Mit einem spitzbübischen Grinsen tätschelte ich Dereks Schulter, als Ruby und Quil zurückkamen.
"So, mein Lieber! Willst du uns nicht zeigen wie ein waschechter Profi das macht?", neckte ich ihn.
Natürlich ließ er sich das nicht zweimal sagen. Und was soll ich sagen? Er war fantastisch. Derek mit seiner vollen, tiefen, samtigen Stimme nahm den Raum für sich ein.

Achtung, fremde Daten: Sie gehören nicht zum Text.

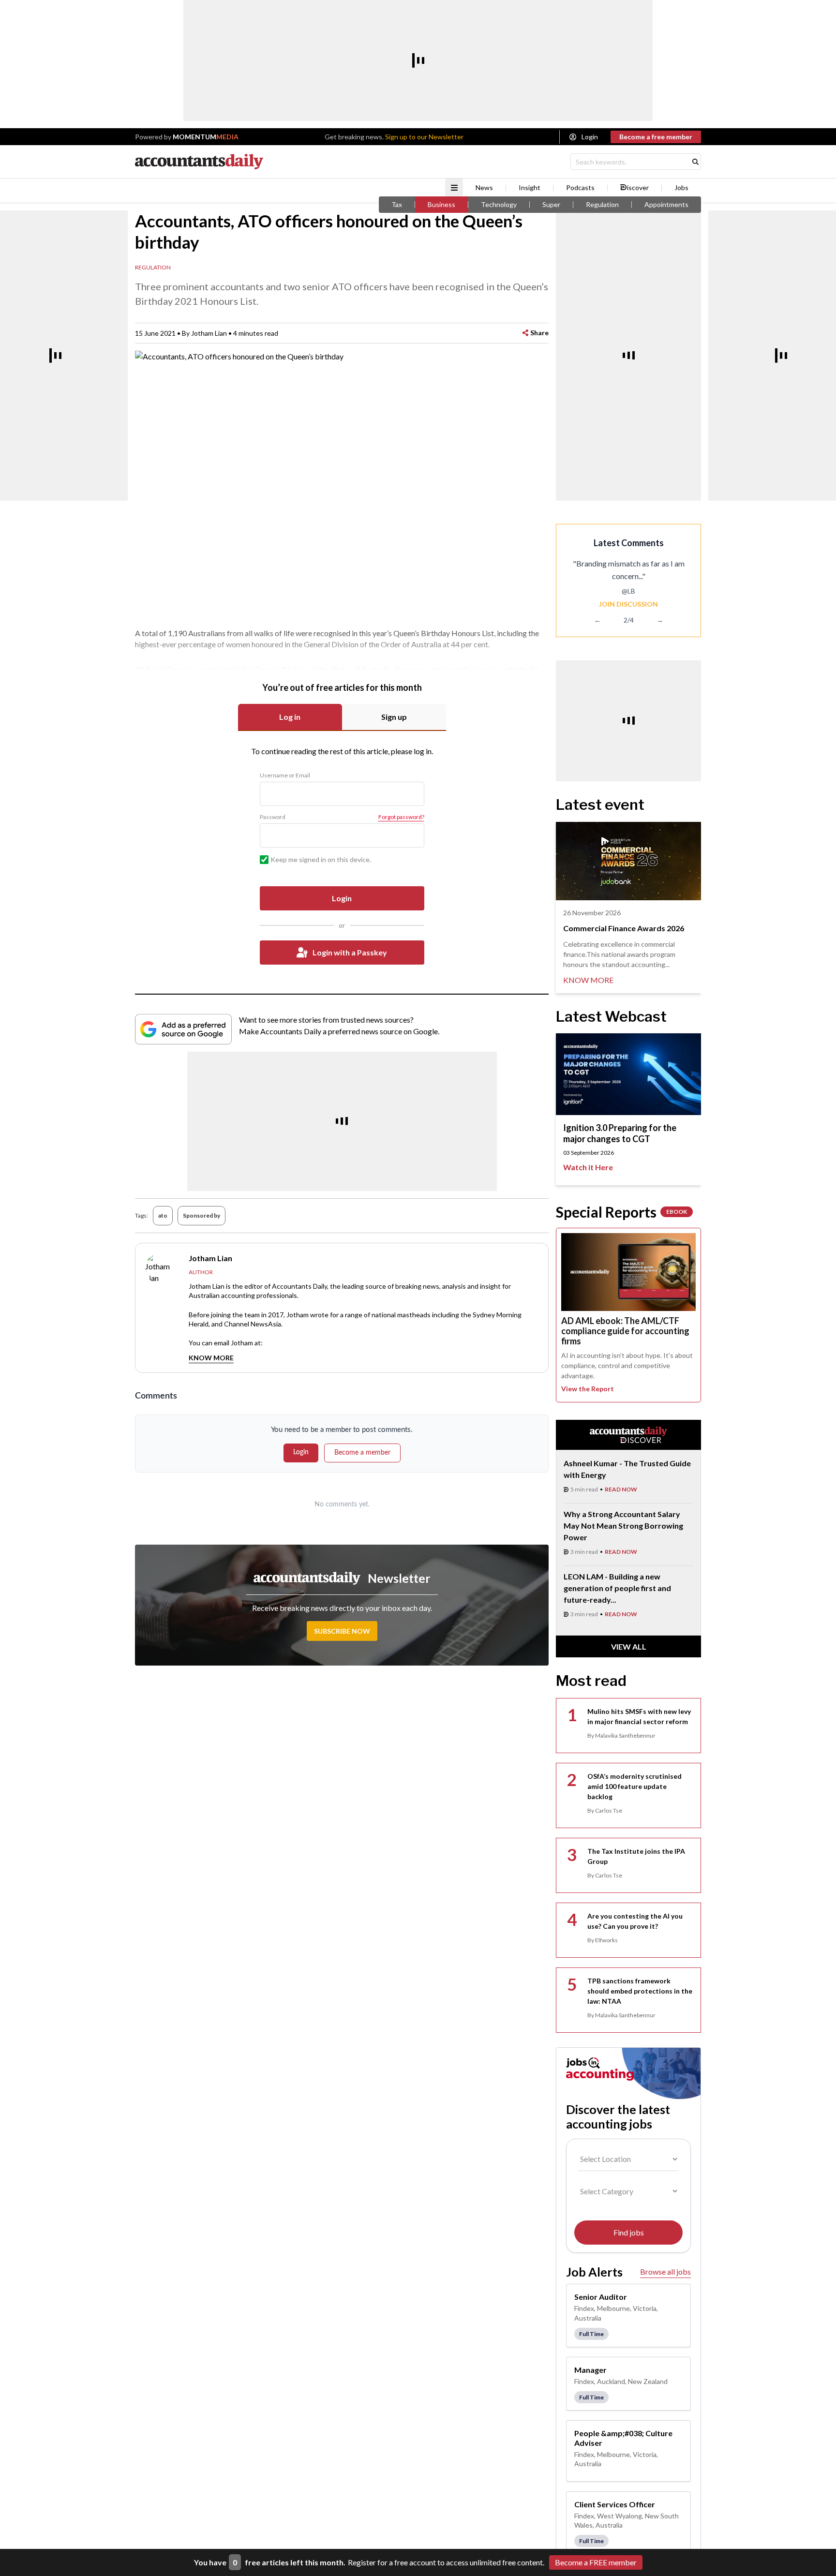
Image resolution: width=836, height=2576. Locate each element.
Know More (211, 1358)
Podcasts (580, 187)
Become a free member (655, 137)
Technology (499, 204)
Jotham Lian (209, 333)
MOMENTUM (206, 137)
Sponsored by (201, 1215)
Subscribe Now (342, 1631)
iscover (638, 187)
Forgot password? (401, 816)
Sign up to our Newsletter (424, 137)
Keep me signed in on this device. (320, 859)
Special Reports (621, 1212)
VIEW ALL (628, 1646)
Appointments (666, 204)
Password (272, 816)
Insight (529, 187)
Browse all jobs (665, 2271)
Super (551, 204)
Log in (289, 716)
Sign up (394, 716)
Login (590, 137)
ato (162, 1215)
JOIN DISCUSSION (628, 604)
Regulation (602, 204)
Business (441, 204)
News (484, 187)
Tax (396, 204)
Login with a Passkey (350, 952)
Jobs (681, 187)
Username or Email (285, 775)
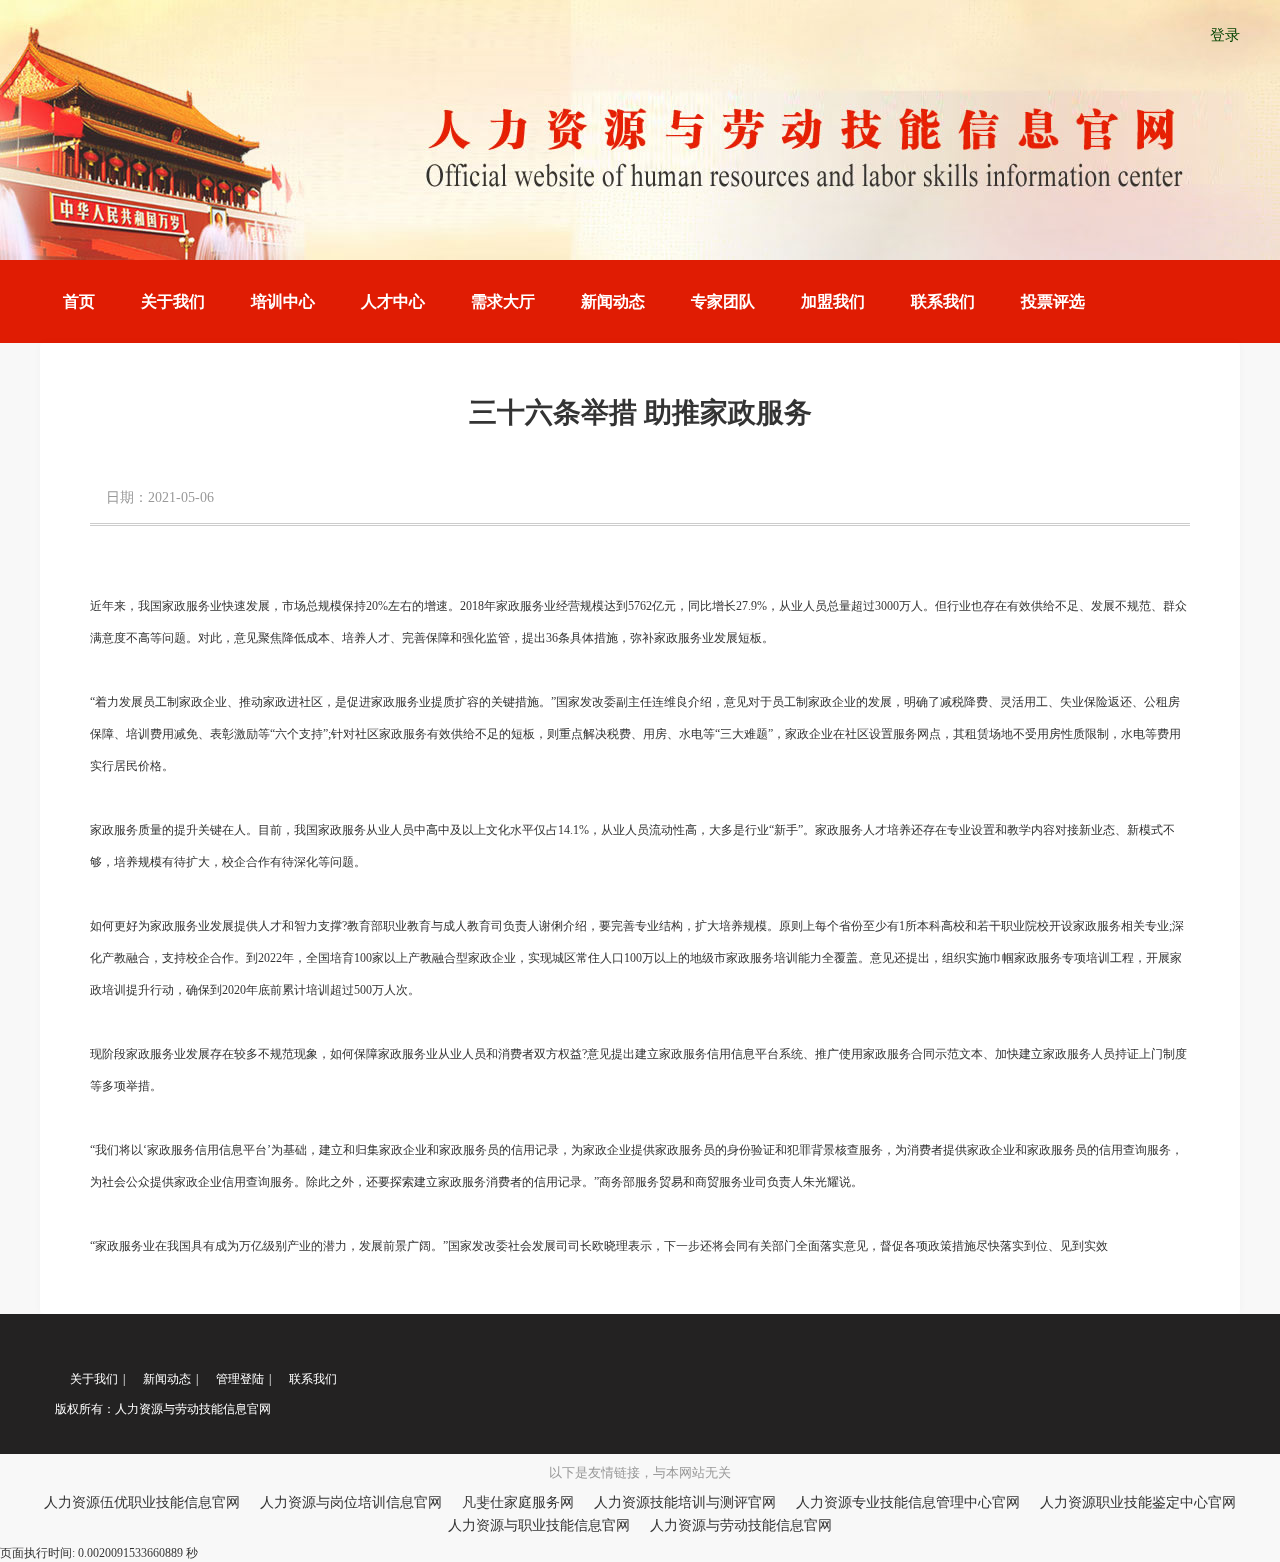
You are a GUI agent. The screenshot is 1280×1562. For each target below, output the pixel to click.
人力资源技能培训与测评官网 (685, 1502)
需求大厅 (503, 301)
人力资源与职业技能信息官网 (539, 1525)
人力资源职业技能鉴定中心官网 (1138, 1502)
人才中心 (393, 301)
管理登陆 (240, 1379)
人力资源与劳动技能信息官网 (741, 1525)
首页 (79, 301)
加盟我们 (833, 301)
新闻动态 (613, 301)
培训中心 (283, 301)
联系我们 (943, 301)
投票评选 (1053, 301)
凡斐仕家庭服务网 (518, 1502)
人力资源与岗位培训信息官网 (351, 1502)
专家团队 (723, 301)
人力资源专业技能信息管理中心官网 (908, 1502)
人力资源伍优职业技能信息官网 (142, 1502)
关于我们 (173, 301)
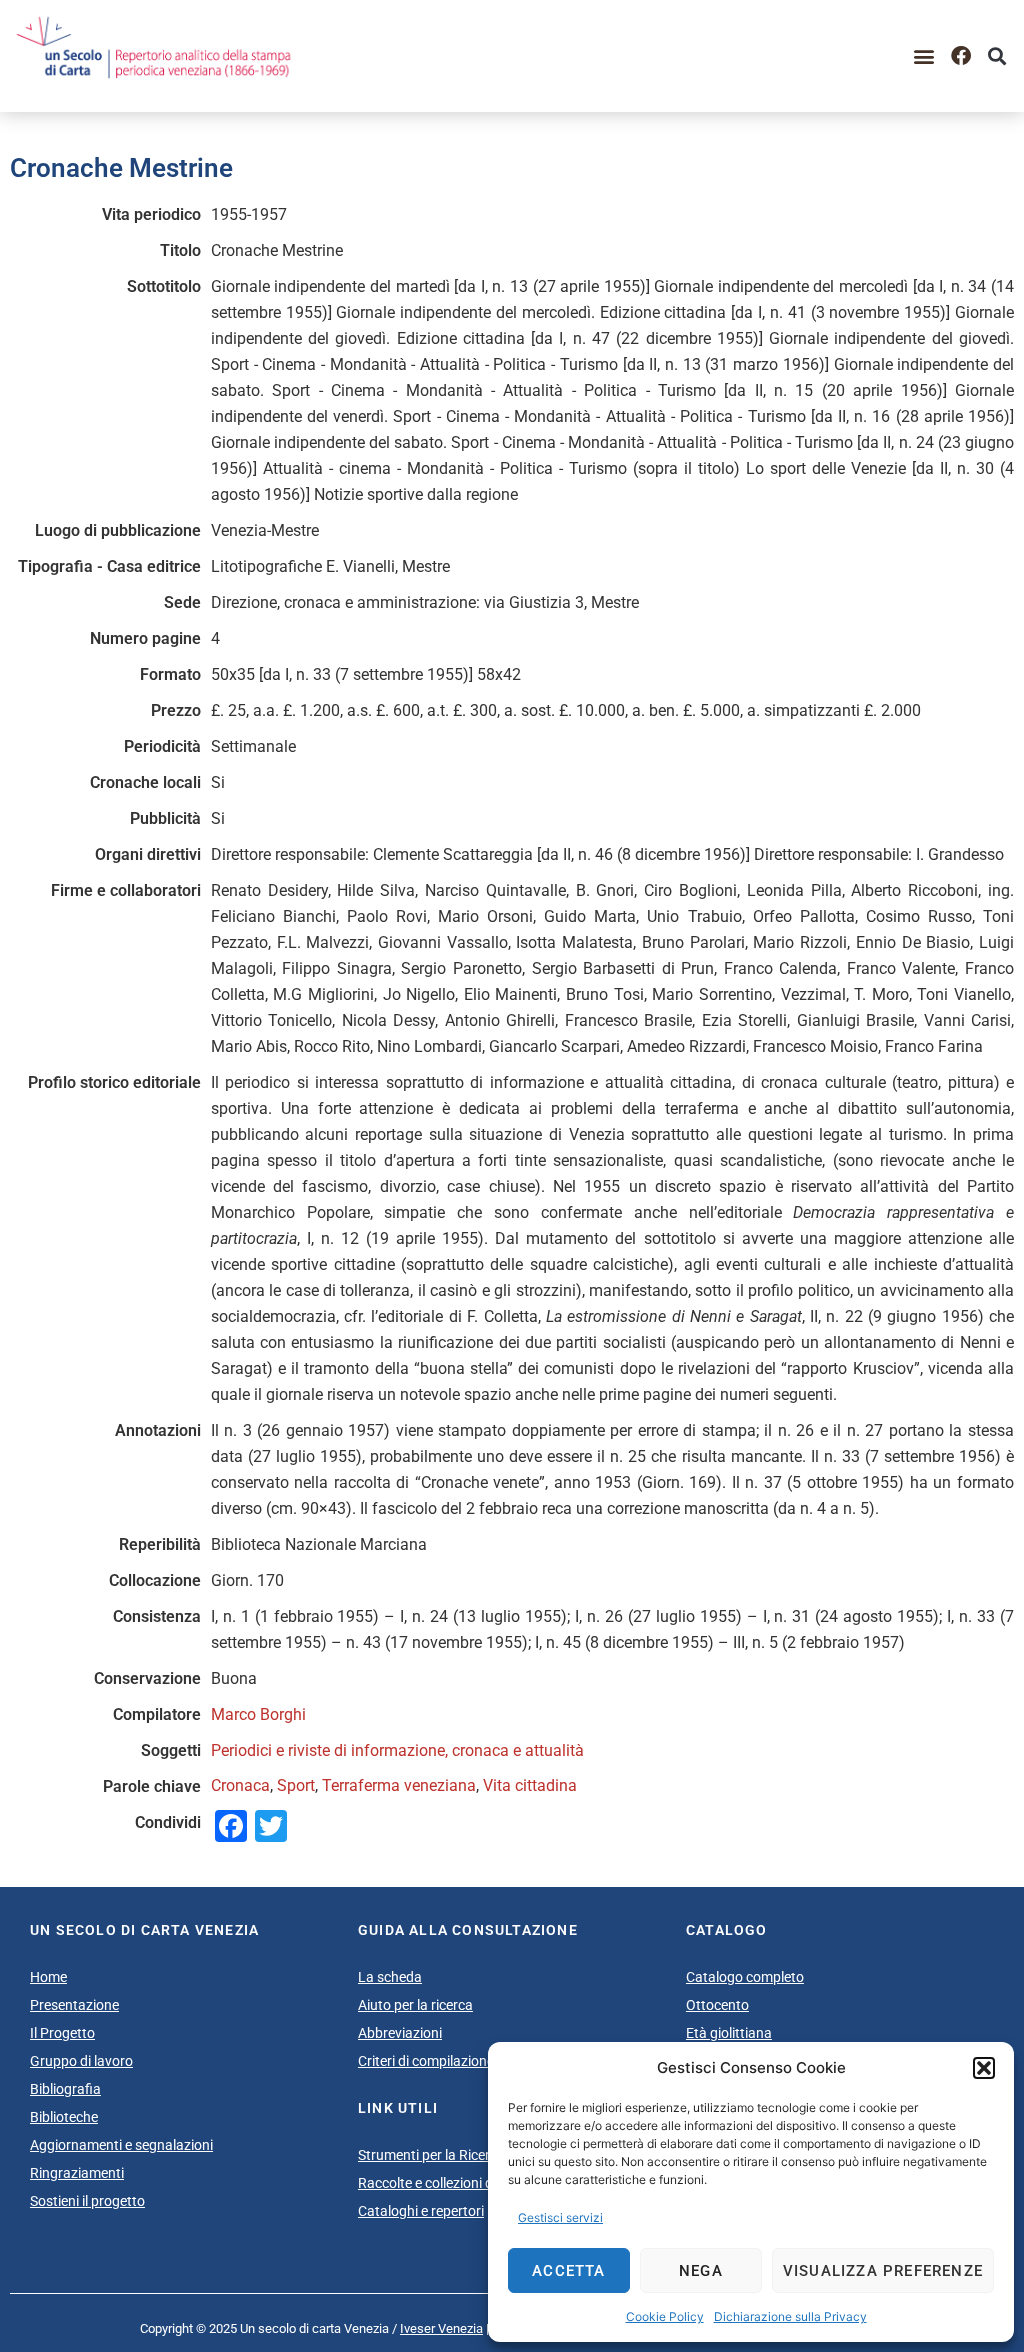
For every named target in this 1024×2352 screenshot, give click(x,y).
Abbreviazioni (400, 2033)
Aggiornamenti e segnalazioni (121, 2145)
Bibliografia (65, 2089)
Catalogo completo (745, 1977)
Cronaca (240, 1785)
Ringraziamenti (77, 2173)
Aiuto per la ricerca (415, 2005)
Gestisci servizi (560, 2217)
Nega (701, 2271)
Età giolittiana (729, 2033)
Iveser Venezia (441, 2328)
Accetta (568, 2271)
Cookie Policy (665, 2316)
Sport (296, 1785)
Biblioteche (64, 2117)
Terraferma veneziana (399, 1785)
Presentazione (74, 2005)
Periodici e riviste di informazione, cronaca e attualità (397, 1750)
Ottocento (717, 2005)
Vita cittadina (530, 1785)
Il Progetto (62, 2033)
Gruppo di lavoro (81, 2061)
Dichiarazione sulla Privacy (790, 2316)
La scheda (390, 1977)
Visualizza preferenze (883, 2271)
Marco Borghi (258, 1714)
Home (48, 1977)
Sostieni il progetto (87, 2201)
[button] (984, 2068)
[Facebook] (961, 56)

Im 54 dominierten wir an diesem Abend das Karaokeprogramm. Natürlich traten außer uns auch noch andere Besucher auf, doch unser achtköpfiges Grüppchen bildete wohl den Hauptanteil. Nachdem wir auf den Geschmack gekommen waren gab es kein Halten mehr. Wir aßen Kuchen, tranken ein Softdrink nach dem Anderen, während wir dem zusahen, der gerade die Bühne rockte. Kathrine und Jason, Lydia und Lola, sowie auch Derek und ich sagen mindesten einmal zu zweit. Ich trat mit jedem meiner Freunde auf. Kurz bevor die Zeit gekommen war nach Hause zu fahren standen wir allen Ernstes alle zusammen auf der Bühne. Wir mussten die drei Mikrofone, die das Etabliment zur Verfügung unter uns aufteilen. Die Jungs gröhlen in ein Mikro, Ruby, Kathrine und ich teilten uns eines, ebenso wie das Traumpaar Lydia und Lola. Am Ende standen wir alle Arm in Arm vor unserem Publikum und verbeugten uns ein letztes Mal. Wenn ich ehrlich war würde ich am liebsten bis zum Morgengrauen hier bleiben. Ich wünschte mir die Zeit einfrieren und den Moment festhalten zu können.